J’aime écrire, tracer les lettres et les mots, l’intervalle toujours changeant entre les lettres et les mots, seule façon de laisser filer, de devenir silencieusement et à chaque instant le secret du monde. Je ne dois pas oublier, je dois rester réservée, calme, olympienne, lisse, détachée ; tel un moine tibétain en somme…
Je respire, je ferme les yeux, je plane, je suis en même temps cette petite fille qui court avec son cerf-volant dans le jardin et le sage en méditation quelque part dans les montagnes vertes et brumeuses, en Grèce ou en Chine…
Socrate debout toute la nuit contre son portique, ou plutôt Parménide sur sa terrasse, ou encore Lao-Tseu passant, à dos de mulet, au-delà de la grande muraille, un soir…

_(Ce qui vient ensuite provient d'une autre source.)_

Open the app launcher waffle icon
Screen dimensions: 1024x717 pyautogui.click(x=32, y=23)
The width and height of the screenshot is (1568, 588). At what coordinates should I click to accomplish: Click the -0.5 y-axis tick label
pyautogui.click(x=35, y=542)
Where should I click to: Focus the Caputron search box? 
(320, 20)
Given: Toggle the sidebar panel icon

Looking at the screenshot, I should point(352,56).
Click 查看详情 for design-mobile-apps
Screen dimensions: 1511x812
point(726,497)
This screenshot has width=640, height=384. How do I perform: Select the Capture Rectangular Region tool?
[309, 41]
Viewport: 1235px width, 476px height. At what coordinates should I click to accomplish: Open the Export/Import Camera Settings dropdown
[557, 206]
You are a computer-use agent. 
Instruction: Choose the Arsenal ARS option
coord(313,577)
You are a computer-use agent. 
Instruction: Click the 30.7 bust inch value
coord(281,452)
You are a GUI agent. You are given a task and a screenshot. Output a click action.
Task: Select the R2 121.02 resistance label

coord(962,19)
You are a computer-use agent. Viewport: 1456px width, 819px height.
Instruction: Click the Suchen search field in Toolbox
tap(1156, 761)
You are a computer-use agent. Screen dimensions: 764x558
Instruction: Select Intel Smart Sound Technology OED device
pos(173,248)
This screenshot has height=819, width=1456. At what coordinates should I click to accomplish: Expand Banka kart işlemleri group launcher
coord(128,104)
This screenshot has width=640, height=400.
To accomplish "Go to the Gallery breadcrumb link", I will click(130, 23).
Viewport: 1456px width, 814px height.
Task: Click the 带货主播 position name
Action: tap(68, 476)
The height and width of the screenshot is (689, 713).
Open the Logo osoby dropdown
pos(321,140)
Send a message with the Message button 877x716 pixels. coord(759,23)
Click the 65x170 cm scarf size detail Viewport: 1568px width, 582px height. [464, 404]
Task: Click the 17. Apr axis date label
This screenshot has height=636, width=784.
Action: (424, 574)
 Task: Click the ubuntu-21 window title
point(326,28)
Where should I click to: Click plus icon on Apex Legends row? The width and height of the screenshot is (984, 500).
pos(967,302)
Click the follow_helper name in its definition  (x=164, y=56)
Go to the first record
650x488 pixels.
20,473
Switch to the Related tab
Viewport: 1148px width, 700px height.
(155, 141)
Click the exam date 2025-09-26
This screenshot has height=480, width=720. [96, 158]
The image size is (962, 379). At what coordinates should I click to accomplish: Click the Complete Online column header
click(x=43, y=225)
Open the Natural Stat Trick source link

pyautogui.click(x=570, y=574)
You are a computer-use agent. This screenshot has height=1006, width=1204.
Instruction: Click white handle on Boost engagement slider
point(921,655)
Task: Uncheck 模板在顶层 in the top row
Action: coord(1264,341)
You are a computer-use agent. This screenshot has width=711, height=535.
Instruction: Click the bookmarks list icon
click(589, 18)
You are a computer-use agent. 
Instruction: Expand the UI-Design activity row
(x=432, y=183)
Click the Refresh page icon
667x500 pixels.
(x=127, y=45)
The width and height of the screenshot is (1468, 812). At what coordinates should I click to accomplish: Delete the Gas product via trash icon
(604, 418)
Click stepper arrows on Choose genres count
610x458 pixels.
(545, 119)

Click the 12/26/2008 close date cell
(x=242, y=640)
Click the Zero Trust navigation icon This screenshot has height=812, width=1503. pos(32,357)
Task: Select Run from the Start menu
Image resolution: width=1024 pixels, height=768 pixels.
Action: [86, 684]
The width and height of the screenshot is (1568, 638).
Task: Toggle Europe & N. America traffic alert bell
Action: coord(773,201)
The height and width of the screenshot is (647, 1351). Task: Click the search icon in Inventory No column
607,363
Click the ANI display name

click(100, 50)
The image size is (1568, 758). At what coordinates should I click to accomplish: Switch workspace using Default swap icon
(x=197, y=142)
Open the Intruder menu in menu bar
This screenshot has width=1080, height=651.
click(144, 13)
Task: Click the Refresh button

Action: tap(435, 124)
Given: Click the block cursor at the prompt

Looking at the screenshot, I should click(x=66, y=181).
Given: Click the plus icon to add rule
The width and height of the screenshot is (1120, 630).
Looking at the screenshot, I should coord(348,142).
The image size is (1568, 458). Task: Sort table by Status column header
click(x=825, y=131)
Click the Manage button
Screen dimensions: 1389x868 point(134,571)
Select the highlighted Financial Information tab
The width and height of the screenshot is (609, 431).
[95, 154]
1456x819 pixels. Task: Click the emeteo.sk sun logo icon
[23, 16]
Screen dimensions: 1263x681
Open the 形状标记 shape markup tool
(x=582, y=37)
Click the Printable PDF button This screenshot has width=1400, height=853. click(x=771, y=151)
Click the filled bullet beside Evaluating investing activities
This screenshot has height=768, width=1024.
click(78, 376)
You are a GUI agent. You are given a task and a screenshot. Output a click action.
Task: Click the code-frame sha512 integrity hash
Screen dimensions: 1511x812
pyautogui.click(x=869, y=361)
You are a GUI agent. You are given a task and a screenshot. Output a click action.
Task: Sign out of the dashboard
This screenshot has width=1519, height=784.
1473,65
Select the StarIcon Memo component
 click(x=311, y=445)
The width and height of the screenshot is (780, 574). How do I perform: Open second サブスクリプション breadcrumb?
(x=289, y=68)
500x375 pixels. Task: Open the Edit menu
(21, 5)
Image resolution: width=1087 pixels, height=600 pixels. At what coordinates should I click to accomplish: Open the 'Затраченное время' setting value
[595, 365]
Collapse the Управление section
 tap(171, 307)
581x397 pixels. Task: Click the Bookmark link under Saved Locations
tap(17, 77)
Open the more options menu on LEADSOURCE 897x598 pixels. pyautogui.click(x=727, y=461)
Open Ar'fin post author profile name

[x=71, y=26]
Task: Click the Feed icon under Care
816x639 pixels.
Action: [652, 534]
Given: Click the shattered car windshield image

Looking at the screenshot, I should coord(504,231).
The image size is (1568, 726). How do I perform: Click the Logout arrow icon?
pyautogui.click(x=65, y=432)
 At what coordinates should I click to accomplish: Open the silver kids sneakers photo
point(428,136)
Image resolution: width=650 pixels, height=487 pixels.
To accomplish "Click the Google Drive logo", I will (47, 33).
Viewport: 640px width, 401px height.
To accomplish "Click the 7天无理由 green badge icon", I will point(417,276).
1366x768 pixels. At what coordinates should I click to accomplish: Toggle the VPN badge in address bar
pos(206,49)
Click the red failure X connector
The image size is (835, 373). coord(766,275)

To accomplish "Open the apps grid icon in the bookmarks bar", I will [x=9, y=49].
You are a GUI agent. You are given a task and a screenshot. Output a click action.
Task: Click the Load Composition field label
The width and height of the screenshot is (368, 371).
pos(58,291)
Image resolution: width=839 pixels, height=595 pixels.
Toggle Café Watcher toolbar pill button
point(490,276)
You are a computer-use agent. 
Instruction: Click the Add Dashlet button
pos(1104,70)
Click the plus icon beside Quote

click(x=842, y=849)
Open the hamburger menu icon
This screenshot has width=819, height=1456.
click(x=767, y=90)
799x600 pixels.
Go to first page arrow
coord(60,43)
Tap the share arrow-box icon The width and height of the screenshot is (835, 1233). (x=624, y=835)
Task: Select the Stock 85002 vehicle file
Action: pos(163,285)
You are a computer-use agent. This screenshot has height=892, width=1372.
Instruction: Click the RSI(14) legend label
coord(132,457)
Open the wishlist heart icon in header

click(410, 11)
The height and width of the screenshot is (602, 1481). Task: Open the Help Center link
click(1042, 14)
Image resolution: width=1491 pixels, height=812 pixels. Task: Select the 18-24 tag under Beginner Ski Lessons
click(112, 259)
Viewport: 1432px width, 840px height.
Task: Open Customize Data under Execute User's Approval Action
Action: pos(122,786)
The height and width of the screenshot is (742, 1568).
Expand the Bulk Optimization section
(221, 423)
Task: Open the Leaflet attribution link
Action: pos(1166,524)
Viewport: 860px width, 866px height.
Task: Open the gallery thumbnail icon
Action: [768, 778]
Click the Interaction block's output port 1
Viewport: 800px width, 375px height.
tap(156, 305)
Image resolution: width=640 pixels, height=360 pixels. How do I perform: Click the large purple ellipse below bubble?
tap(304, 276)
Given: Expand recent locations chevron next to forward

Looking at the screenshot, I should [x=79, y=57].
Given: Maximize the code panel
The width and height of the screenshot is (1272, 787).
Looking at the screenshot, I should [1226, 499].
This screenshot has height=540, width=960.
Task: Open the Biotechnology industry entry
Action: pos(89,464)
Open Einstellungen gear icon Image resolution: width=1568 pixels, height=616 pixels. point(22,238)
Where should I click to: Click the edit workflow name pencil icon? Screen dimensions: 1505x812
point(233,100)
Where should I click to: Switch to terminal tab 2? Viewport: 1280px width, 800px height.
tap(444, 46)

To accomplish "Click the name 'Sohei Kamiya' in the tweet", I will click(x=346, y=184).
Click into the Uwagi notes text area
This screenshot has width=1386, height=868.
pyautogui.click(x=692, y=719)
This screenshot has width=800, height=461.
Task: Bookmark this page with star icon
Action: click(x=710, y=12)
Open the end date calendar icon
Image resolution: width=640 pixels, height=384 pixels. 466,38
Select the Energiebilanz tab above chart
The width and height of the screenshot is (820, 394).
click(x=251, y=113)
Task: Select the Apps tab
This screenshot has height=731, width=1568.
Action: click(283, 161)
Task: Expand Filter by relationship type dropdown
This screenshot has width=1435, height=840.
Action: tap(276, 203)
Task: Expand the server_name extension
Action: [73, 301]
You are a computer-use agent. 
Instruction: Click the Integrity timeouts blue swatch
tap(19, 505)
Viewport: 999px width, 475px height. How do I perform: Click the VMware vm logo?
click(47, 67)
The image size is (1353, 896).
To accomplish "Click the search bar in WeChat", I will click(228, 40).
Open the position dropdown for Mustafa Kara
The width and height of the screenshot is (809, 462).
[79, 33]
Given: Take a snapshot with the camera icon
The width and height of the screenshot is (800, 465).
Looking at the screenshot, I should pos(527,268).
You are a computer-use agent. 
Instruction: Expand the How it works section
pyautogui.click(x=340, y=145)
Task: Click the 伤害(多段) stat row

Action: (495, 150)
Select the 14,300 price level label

Les minutes se tassent les unes sur les autres, la seule question devient la circulation du sang, rien de voilé qui ne sera dévoilé, rien de caché qui ne sera révélé, la lumière finira bien par se lever au cœur du noir labyrinthe.
Un blog se fait tout seul, et mon blog est universel si je le veux, ma vie ne ressemble à aucune autre dans le sentiment d’être là, maintenant, à jamais, pour rien, en détail. Les lecteurs aimeraient tellement que je sois là pour. Que j’existe et que j’agisse pour. Que je pense en fonction d’eux et pour. Je dois refuser, et refuser encore. Non, non et non. Ce que je sais, je suis la seule à le savoir.